Sadly I am not surprised by the current voting. Click above, review the debate and vote.
The attention getter in the current Economist online debate is-
Paul Volcker put the matter clearly when he said, "I wish that somebody would give me some shred of neutral evidence about the relationship between financial innovation recently and the growth of the economy."
This is actually sad, reflecting a basic misunderstanding of the emergent and evolutionary nature of innovation and the impact of innovation on economic change. A view of economic history confirms this evolution and, like other innovations, the impact of financial innovation may take decades to emerge.
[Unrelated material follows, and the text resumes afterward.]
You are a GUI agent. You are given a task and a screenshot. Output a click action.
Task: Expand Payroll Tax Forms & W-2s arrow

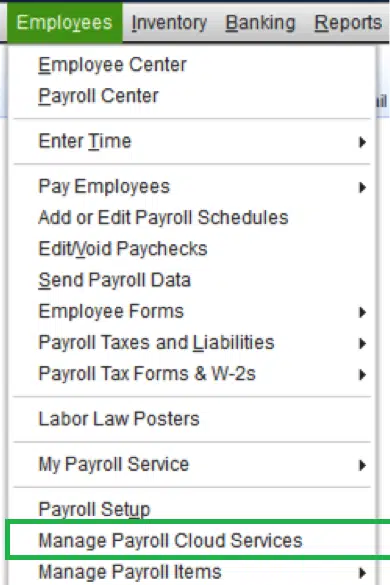click(x=362, y=374)
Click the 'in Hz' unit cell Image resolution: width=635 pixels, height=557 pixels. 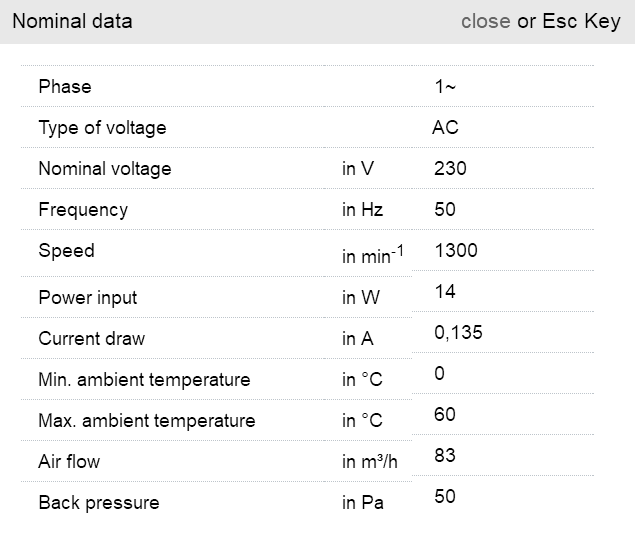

Volcker is impatient and distrustful of systemic processes beyond the control of the state.
Ross Levine takes the longer view
Even the most conventional components of modern finance, such as debt contracts and liquid securities markets, were themselves once financial innovations that circumvented former barriers to investment and growth. Consider an oceanic expedition or trading voyage in the 17th or 18th century. Such an endeavour required a large injection of capital and did not produce profits for a long time. Investors were reluctant to commit savings to such a long-term, albeit profitable, project because they valued having ready access to their wealth to cushion bad times or switch into other investments. Liquid securities markets eased this problem, allowing investors to sell their financial securities, which are claims on the future profitability of the project, if they wanted access to their wealth. With liquid markets, investors fund the oceanic voyage, but without those markets, economic progress slows.
Financial innovation, like all innovation, has risks, which have been unmistakably demonstrated by the current crisis.
My reading of this interesting debate - Ross Levine of Brown argues pro and our friend Joseph Stiglitz argues con - is informed by my reading of Thomas Sowell's Intellectuals and Society. In that book, Sowell contrasts the tragic or constrained vision with the anointed or unconstrained vision.
As one of the anointed, Stiglitz exemplifies the characteristics enumerated by Sowell - the identification of a big solution for a big problem, elite decision making and an emotional argument for centralization, in this case and increase in regulation.